For me though, the story itself had problems that became impossible to ignore. I’d read it all before, basically: spoiled little rich girl meets poor revolutionary boy and gradually becomes alive to the horrifying injustices inherent in the system that supports her. Girl goes against corrupt and decadent family to fight the system alongside boy. Regime is challenged, calamity ensues. An overcautious structure also results in a serious pacing issue – as information is needlessly repeated, any sense of urgency is lost. The end product winds up somewhat stodgy and a tadge overcooked.

Swift finished the manuscript of Osiris soon after completing an MA in Creative Writing. There was then a delay of some years while the author found first the right agent and then the right publisher – problems every writer gets to know about, sooner or later, but that inevitably result in some level of authorial dissociation. The writer moves on, tries new things, starts a new novel. By the time that first book comes out, there is every risk that it will feel like old material. In spite of admiring the novel’s ambition and being impressed by the Swift’s evident feel for language and imagery, I could never escape the sense that in terms of its overall concept, Osiris was not original enough to stand out from all the other, similar debuts that had gone before it.

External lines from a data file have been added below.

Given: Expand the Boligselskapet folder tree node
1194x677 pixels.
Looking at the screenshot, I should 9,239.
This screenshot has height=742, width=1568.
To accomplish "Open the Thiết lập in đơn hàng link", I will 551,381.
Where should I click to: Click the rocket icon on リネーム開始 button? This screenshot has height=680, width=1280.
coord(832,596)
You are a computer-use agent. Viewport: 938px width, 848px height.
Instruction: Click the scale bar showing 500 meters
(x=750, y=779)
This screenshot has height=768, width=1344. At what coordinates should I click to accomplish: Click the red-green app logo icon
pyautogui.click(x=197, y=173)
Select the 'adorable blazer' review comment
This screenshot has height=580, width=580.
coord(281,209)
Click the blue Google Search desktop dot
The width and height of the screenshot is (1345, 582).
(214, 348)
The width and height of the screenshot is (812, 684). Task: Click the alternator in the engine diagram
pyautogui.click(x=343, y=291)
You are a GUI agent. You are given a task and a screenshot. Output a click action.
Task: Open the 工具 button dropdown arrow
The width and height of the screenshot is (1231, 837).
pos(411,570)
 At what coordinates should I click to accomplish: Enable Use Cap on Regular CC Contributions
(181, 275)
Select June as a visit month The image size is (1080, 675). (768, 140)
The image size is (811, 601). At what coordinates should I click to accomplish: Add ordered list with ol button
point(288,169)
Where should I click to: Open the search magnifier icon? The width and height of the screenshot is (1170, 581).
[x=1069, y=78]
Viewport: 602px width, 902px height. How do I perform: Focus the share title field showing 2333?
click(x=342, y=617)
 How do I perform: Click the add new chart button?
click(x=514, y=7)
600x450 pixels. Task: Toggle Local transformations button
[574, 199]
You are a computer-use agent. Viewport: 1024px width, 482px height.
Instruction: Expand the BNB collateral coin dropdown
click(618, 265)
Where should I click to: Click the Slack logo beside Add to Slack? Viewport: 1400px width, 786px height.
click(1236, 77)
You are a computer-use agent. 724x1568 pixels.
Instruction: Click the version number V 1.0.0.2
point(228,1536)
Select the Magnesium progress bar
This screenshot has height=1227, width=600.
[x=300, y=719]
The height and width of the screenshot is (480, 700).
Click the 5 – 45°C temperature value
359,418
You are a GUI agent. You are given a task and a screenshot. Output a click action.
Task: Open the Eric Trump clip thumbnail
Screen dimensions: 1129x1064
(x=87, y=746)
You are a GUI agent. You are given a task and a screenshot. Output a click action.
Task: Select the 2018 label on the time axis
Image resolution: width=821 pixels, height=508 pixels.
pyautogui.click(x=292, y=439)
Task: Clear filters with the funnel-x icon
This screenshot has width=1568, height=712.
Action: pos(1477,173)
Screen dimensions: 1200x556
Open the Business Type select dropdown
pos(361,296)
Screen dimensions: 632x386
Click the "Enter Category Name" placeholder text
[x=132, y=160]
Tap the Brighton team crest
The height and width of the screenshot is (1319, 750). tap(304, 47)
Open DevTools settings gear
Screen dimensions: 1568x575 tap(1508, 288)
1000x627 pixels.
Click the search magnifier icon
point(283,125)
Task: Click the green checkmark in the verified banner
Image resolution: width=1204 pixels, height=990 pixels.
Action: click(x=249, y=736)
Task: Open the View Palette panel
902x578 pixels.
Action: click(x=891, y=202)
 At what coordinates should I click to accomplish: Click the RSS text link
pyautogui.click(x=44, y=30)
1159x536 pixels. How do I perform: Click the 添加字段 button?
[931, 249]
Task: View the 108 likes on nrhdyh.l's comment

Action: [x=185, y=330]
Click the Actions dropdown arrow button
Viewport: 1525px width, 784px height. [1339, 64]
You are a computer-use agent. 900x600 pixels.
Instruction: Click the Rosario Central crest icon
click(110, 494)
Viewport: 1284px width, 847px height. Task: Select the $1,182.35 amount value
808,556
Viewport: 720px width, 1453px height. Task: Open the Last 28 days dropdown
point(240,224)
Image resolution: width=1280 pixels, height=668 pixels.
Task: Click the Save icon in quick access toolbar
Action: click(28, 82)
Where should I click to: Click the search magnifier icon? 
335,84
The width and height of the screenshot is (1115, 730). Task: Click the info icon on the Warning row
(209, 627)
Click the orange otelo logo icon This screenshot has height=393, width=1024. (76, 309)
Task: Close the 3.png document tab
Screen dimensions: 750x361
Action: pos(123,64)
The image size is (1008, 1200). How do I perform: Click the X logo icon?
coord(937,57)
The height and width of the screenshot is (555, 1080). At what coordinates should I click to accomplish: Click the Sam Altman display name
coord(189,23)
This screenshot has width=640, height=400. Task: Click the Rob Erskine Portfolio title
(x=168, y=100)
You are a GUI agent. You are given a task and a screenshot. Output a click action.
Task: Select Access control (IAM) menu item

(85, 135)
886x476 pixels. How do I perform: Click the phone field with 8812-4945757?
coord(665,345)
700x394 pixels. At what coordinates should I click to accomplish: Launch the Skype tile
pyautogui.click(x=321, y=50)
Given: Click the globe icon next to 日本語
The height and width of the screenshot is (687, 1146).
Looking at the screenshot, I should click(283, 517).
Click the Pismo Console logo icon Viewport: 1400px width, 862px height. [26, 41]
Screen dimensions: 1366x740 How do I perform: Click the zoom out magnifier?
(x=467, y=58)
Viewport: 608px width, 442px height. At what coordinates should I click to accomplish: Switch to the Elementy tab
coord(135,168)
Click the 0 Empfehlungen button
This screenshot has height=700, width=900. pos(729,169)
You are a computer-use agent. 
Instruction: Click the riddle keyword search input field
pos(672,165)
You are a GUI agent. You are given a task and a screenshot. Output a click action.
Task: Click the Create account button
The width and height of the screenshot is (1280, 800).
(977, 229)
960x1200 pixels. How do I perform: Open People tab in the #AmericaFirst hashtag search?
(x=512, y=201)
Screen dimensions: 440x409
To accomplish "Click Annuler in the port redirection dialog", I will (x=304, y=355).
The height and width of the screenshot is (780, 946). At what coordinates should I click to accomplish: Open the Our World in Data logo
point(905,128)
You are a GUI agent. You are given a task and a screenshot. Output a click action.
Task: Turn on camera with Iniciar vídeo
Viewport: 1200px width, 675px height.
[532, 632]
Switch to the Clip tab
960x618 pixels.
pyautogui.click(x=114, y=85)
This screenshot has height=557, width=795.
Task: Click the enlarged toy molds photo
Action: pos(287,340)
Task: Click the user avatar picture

Swift’s follow-up, Cataveiro, is a whole different story. In terms of its plot, those rather predictable black-and-white certainties are gone, replaced by a world of swarming ambiguities. The pacing issues have been solved, as the action flows effortlessly forward in a series of cleverly constructed intertwining stories. Osiris‘s jejune lovers make way for nuanced, individually defined characters whose motives and drives range over a broad canvas of possibilities. Most gratifying of all, the standard dystopian set-up has given way to a compellingly drawn post-collapse world that feels scorchingly real and virtually limitless in its horizons. This is a very human book, a boldly compassionate book, a novel bulging with important questions about our own world which cannot fail to engage the sympathy and imagination of the reader. I try to avoid the term worlduilding wherever possible, but I have to concede that I found the worldbuiding in Cataveiro to be a thing of great beauty: both robust and poetical and – that word again – enviably assured.

Cataveiro is cunningly conceived to work as a standalone. Although the action takes place shortly after the events of Osiris, you don’t need to have read Osiris to make sense of it. Defying the laws of trilogy, Swift has created a work that issues naturally from of the events of her first novel and yet dispenses with all but one of that novel’s main characters. There are no tedious recaps, no desperate striving for continuity. Instead there is a whole new story, with Osiris nestled within that story as an integral yet unobtrusive part.

Swift’s writing also shows increasing maturity. There is a tactile quality, a perfume, an innate sensitivity to Swift’s control of language that both echoes and builds upon everything that proved most satisfying in the first book. There are no dull sentences. Swift’s interest in her characters and her story shines throughout the novel’s entire length. There are passages in Cataveiro that approach radiance. There is nothing so gratifying as watching a talented writer begin to fulfil her promise, and such solid development from one book to the next is a pleasure to see. I have the feeling though that Swift is only beginning to flex her muscles here. Should she choose – and I’m sure she will – to experiment still further with form, to stretch the boundaries of the genre in which she works, to break entirely free of the particular set of reader expectations that trilogy-writing inevitably entails, then I think she could be not just very good but seriously brilliant.